Exercise goal
Please output exactly the part of the records below that opens with the line containing "Global (119, 2416)" and closes with the line containing "URI X (668, 2352)", both lines included, and nothing else.
START Excerpted records
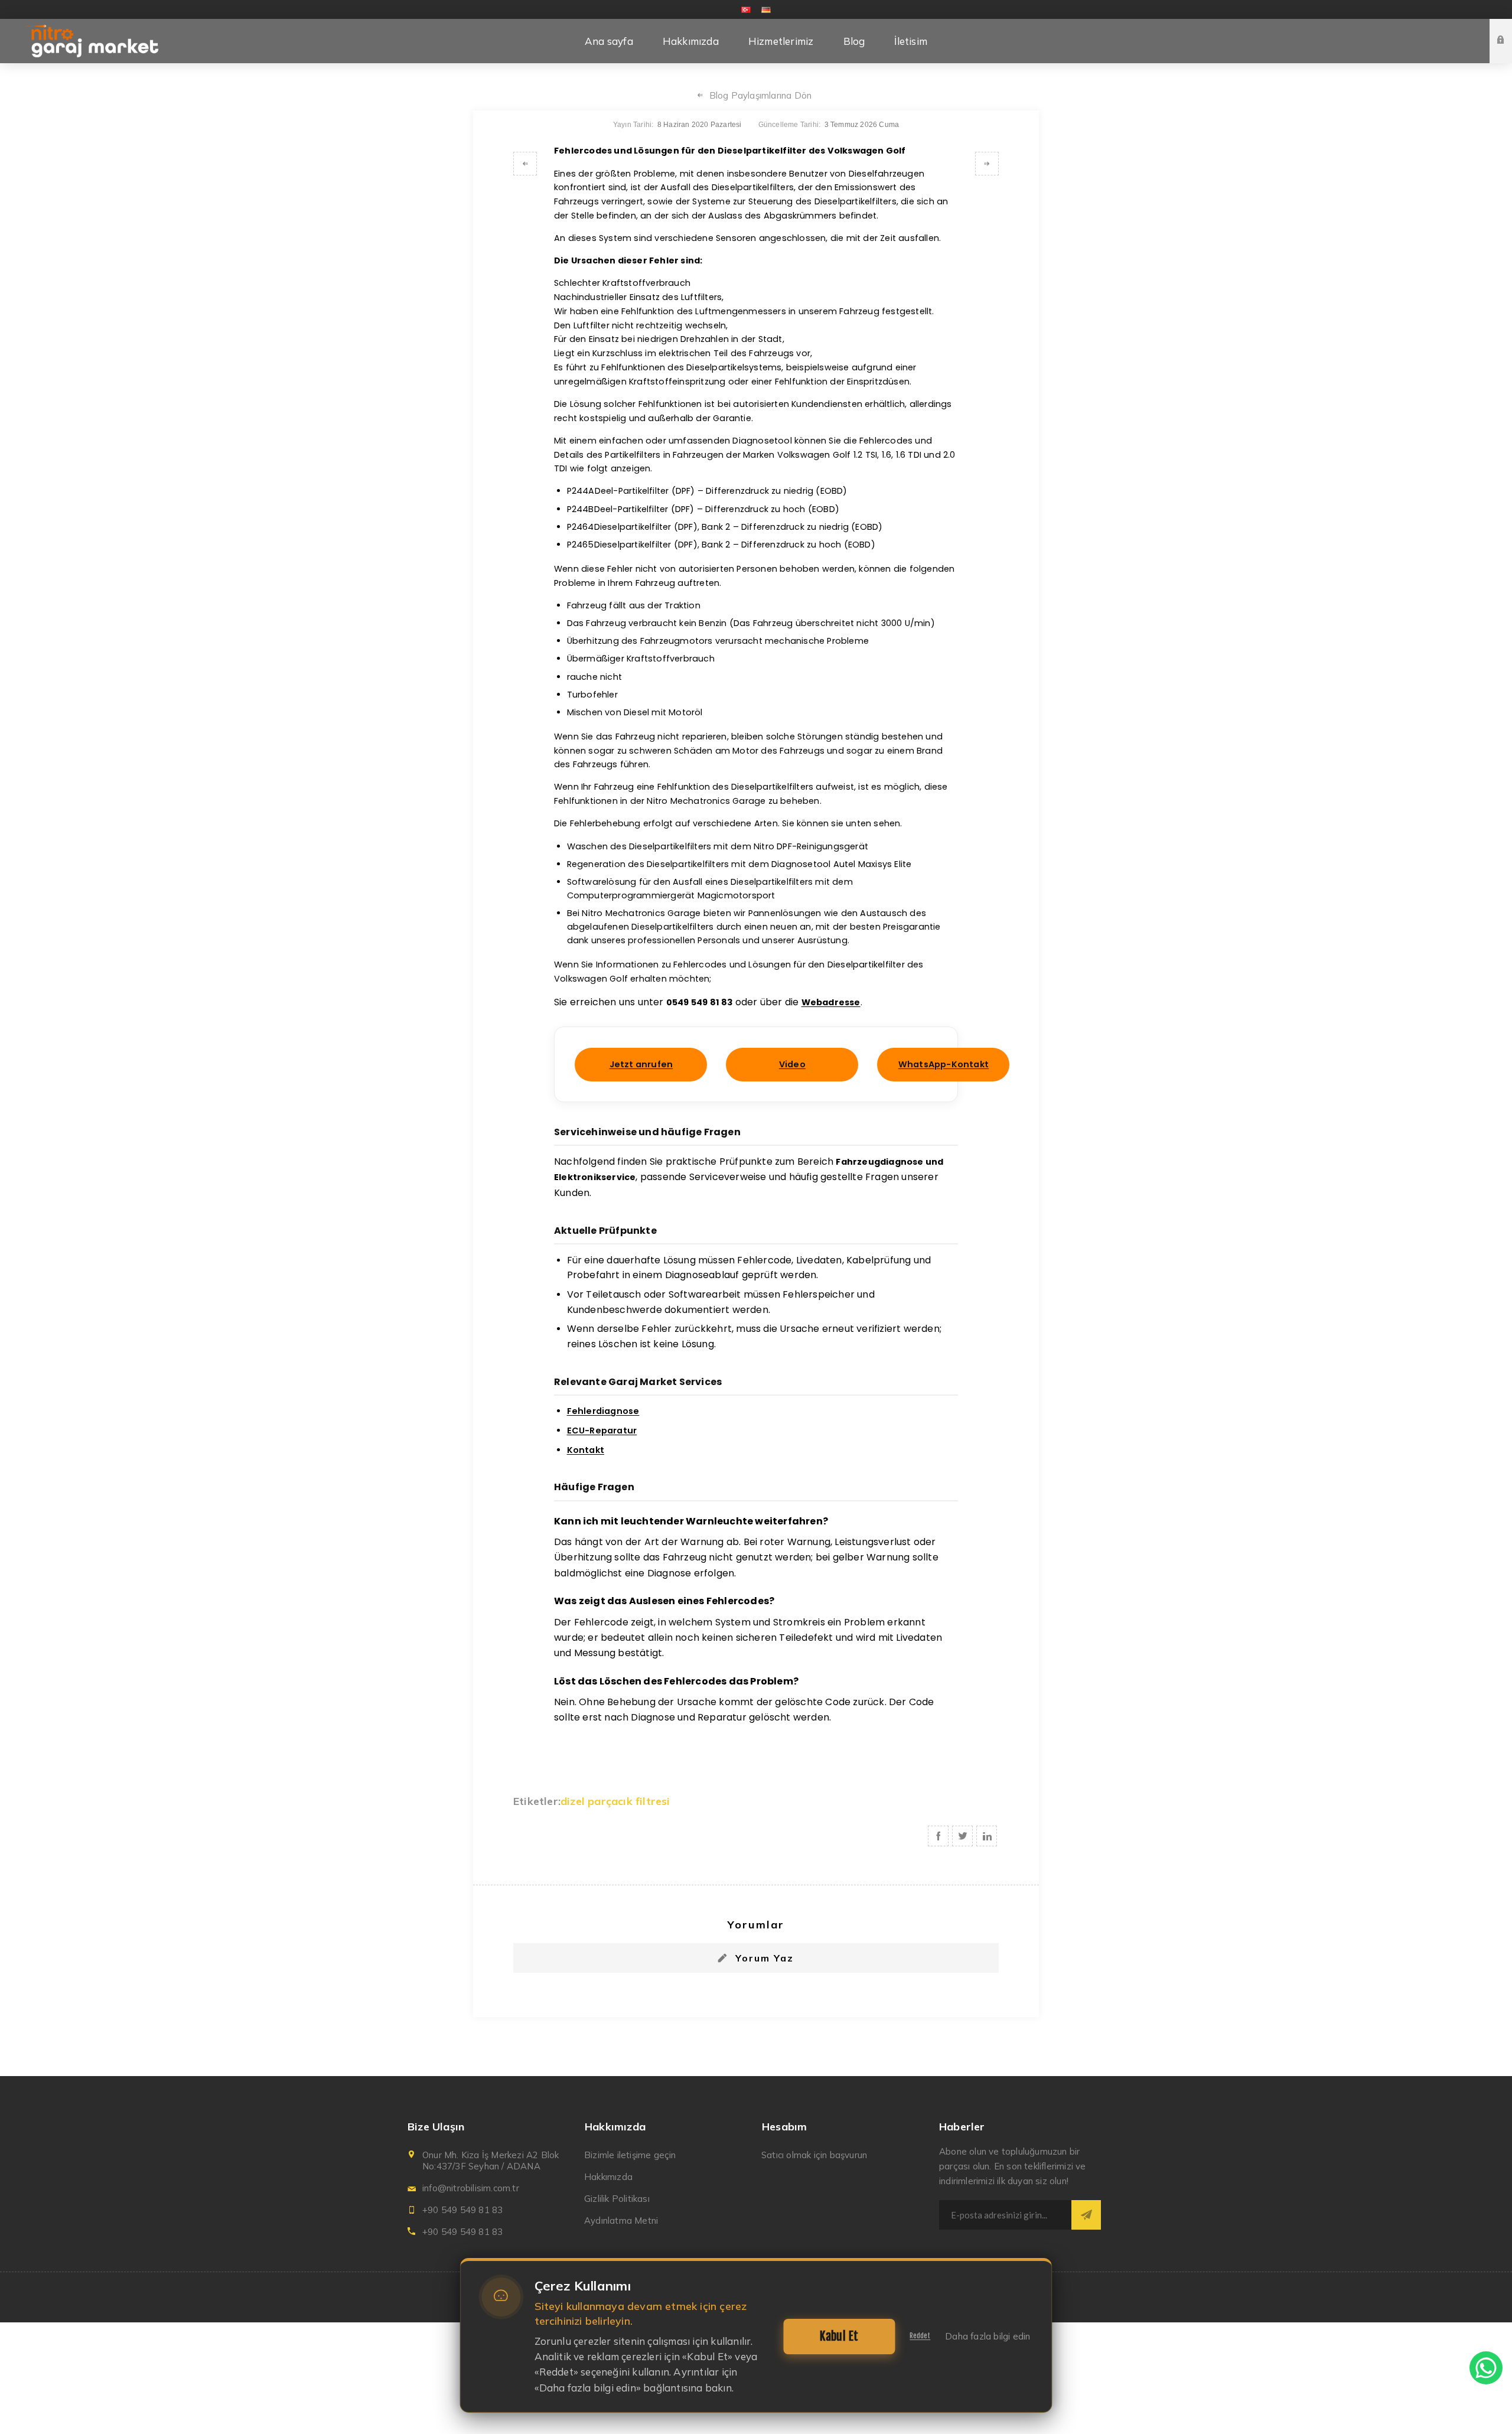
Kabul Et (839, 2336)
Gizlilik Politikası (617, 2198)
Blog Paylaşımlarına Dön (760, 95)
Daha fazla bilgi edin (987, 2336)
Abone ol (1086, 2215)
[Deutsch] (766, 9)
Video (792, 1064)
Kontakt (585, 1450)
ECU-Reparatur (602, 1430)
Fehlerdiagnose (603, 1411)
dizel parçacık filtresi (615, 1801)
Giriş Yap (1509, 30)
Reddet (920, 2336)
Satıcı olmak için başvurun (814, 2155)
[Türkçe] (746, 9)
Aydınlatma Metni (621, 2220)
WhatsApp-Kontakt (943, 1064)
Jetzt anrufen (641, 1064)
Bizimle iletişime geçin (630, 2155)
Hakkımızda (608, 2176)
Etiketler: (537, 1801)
END Excerpted records
START Excerpted records
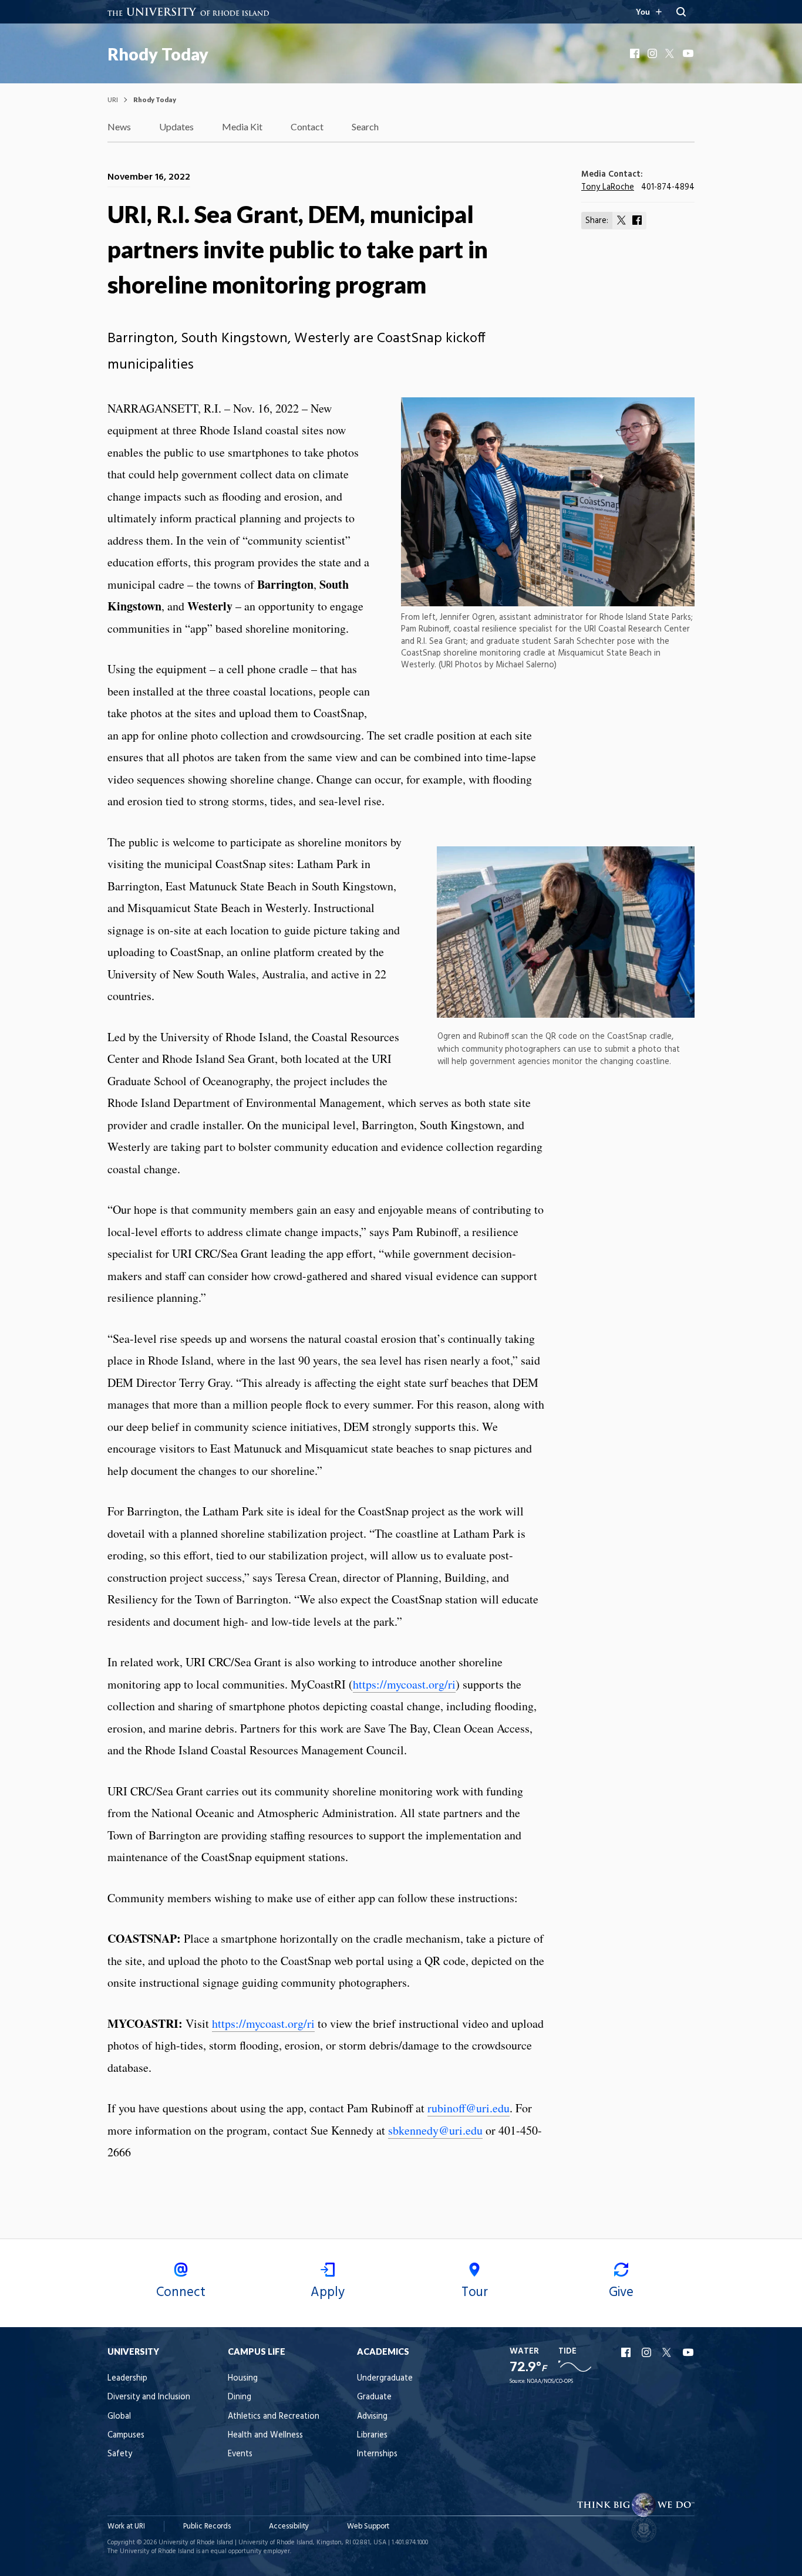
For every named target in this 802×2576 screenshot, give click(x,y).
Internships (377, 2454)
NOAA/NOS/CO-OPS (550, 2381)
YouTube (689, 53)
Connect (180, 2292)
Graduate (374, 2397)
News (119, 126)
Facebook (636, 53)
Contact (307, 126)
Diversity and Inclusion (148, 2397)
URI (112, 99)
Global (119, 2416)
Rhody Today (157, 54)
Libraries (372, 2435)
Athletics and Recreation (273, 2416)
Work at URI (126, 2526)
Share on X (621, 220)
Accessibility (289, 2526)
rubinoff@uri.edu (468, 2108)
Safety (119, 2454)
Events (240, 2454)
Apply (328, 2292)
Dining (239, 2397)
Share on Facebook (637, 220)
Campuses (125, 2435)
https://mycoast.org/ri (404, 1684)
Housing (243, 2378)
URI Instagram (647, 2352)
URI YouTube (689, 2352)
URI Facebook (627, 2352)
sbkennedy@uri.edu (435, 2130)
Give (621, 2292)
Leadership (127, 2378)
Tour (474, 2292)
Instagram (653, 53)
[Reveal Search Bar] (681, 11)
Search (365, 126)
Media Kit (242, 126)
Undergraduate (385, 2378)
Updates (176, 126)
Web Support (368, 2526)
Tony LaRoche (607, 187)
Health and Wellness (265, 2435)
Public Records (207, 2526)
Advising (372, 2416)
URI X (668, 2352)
END Excerpted records
START Excerpted records
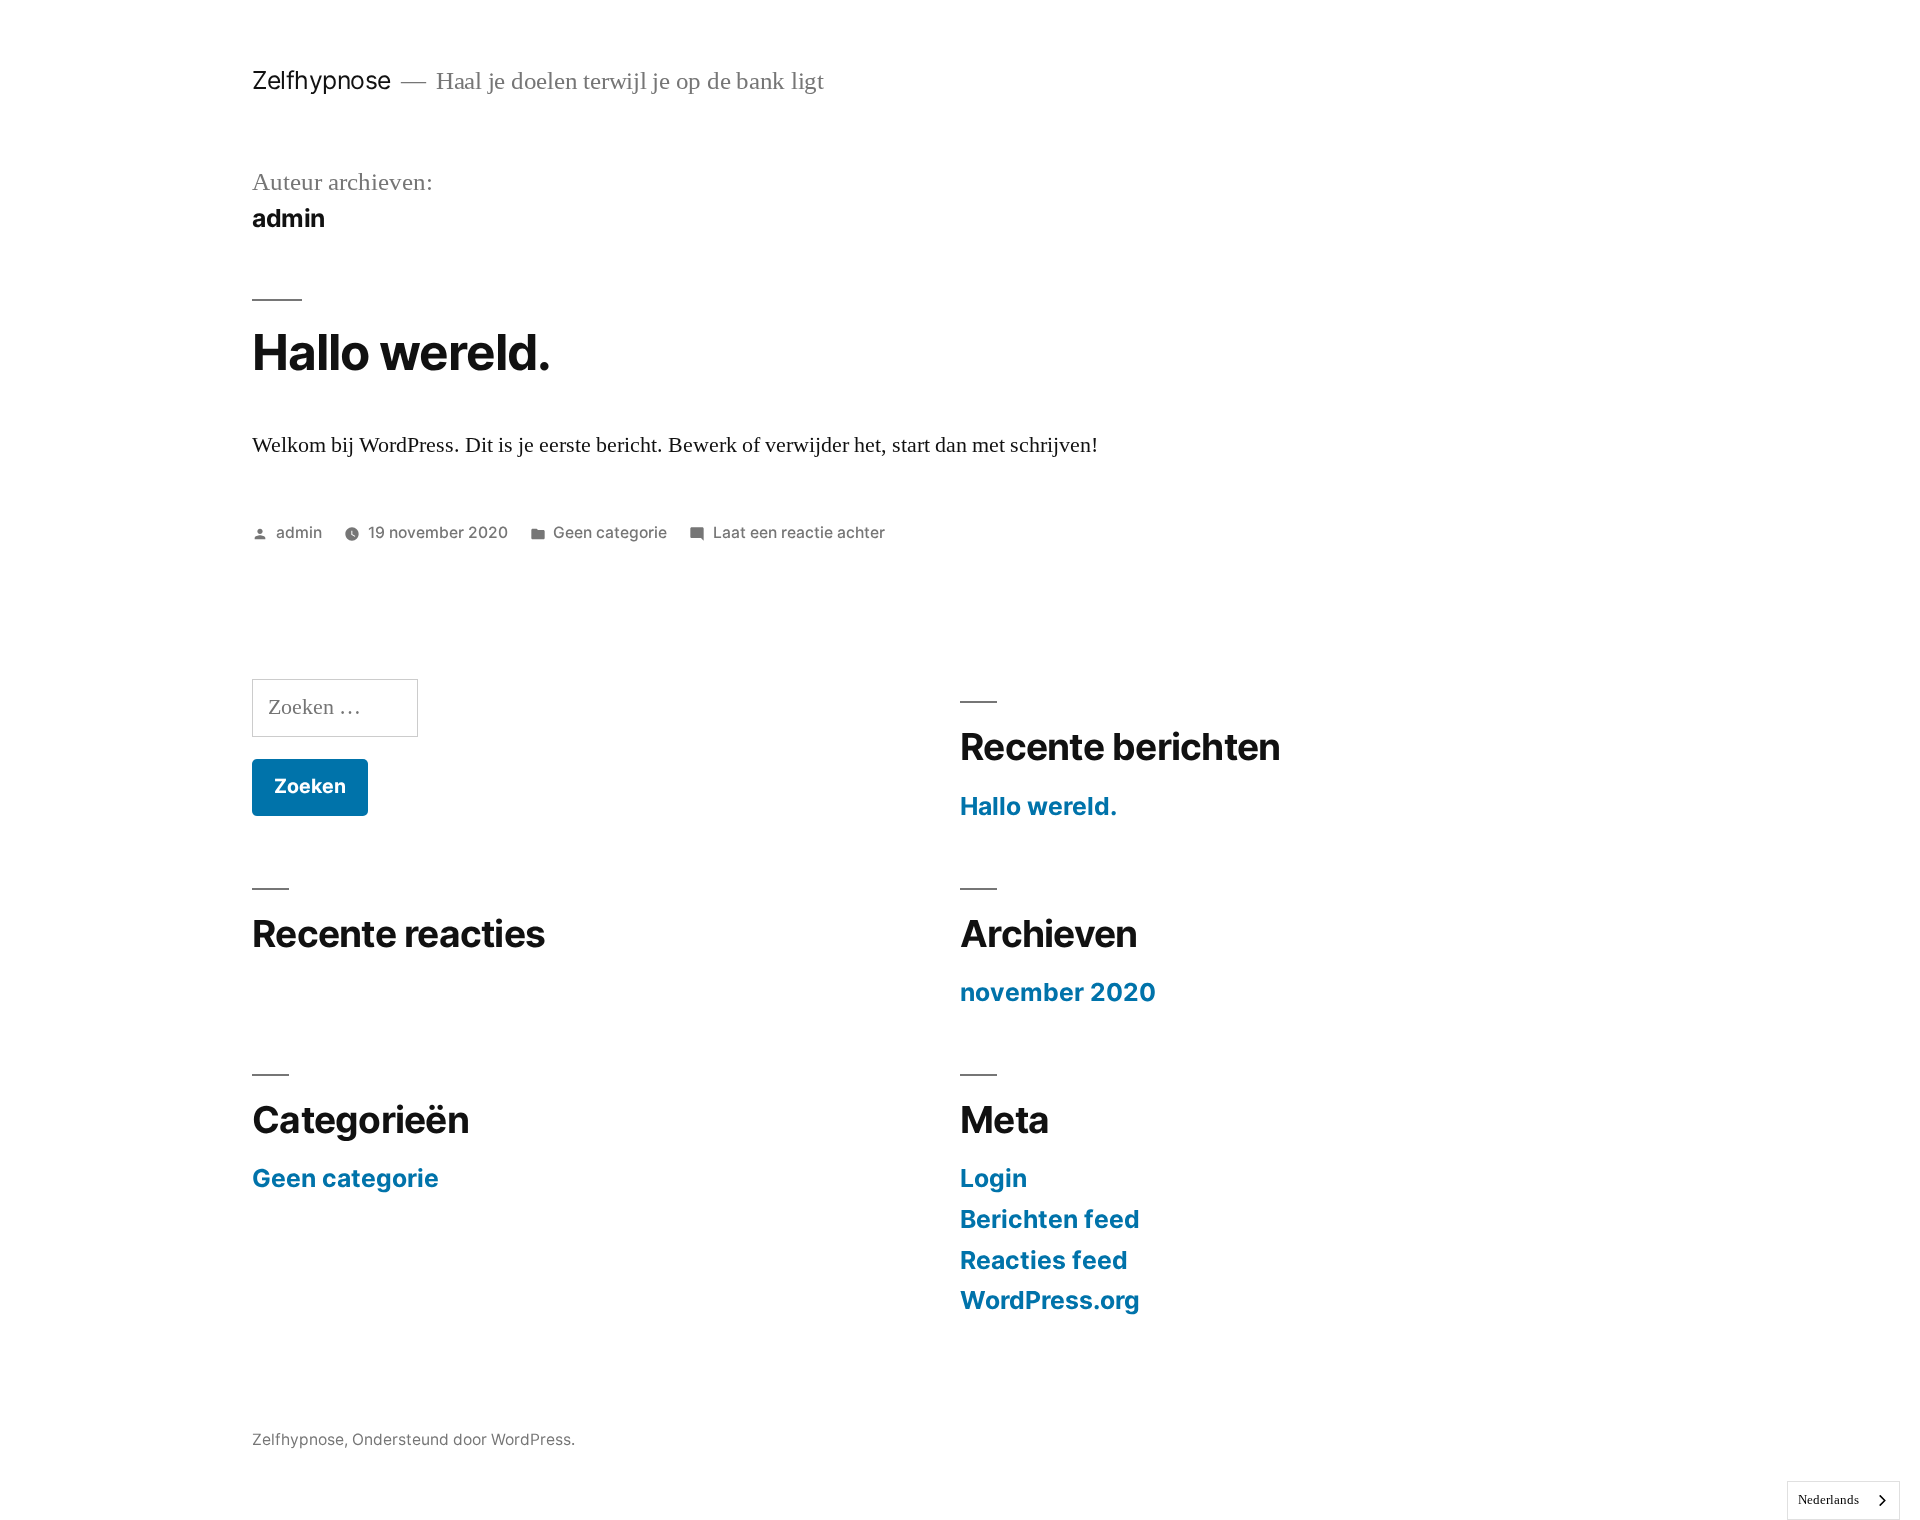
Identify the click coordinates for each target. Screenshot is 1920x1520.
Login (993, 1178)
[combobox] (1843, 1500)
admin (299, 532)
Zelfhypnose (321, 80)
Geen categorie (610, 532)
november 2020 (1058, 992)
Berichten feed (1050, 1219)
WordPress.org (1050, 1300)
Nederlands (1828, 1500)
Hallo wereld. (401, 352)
END Excerpted records
Written response
Global (119, 2416)
Rhody Today (157, 54)
Libraries (372, 2435)
Athletics and Recreation (273, 2416)
Work at URI (126, 2526)
Share on X (621, 220)
Accessibility (289, 2526)
rubinoff@uri.edu (468, 2108)
Safety (119, 2454)
Events (240, 2454)
Apply (328, 2292)
Dining (239, 2397)
Share on Facebook (637, 220)
Campuses (125, 2435)
https://mycoast.org/ri (404, 1684)
Housing (243, 2378)
URI Instagram (647, 2352)
URI YouTube (689, 2352)
URI Facebook (627, 2352)
sbkennedy@uri.edu (435, 2130)
Give (621, 2292)
Leadership (127, 2378)
Tour (474, 2292)
Instagram (653, 53)
[Reveal Search Bar] (681, 11)
Search (365, 126)
Media Kit (242, 126)
Undergraduate (385, 2378)
Updates (176, 126)
Web Support (368, 2526)
Tony LaRoche (607, 187)
Health and Wellness (265, 2435)
Public Records (207, 2526)
Advising (372, 2416)
URI X (668, 2352)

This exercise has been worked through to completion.